Sometimes, the tenderest of feelings emerge in the most unexpected of places. Consider the true-life story of Vice Lieutenant Charles Eismayer, a veteran training instructor in the Austrian Armed Forces whose reputation for toughness became a legend that struck terror into the hearts of young Austrians headed for their compulsory National Service; married, macho, and merciless, he shocked both his military colleagues and the public alike when he became one of the first officers in the Austrian military to come out as gay after falling in love with a recruit.
Once seen as a paragon of hyper-masculinity, responsible for traumatizing a generation of fledgling soldiers with his brutal training tactics, he’s now widely lauded as a queer pioneer who helped to fuel a shift toward acceptance and diversity in the Austrian military.
This little-known (in the U.S., anyway) chapter in queer history is the basis for “Eismayer,” the feature debut of Austrian filmmaker David Wagner that premiered at the 2022 Venice Film Festival to wide acclaim from critics; after a successful tour of the festival circuit during which it garnered numerous prizes and was frequently cited as an audience favorite, it makes its American debut with a limited theatrical release on Oct.

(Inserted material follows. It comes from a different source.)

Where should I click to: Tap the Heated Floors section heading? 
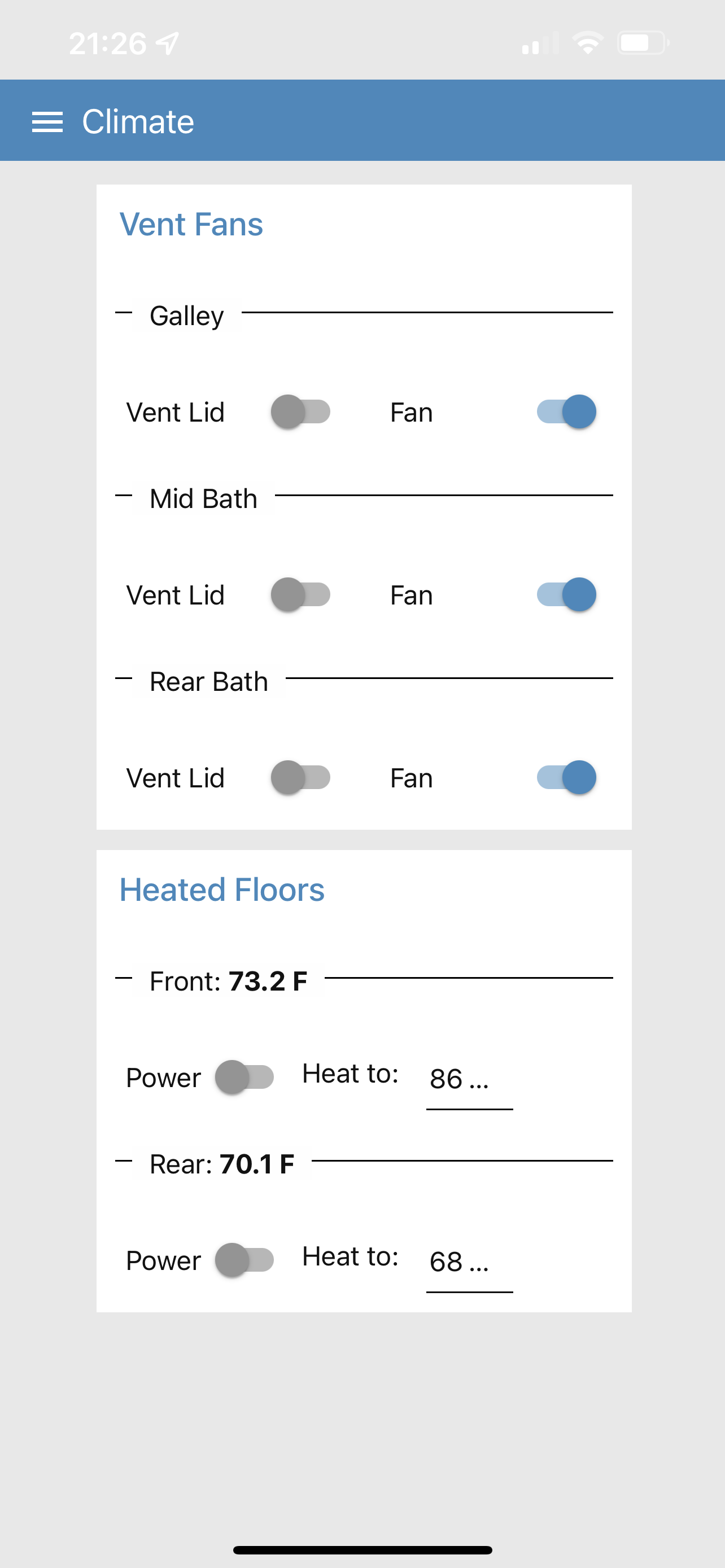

6 before dropping on digital/DVD on Oct. 10. Wagner’s somewhat fictionalized treatment of the story — which he wrote in film school after hearing the legend during his own stint in the National Service — begins by introducing its title figure (Gerhard Liebmann) through the perceptions of a group of new recruits who, familiar with his reputation, attempt (and fail) to avoid training under his tyrannical command.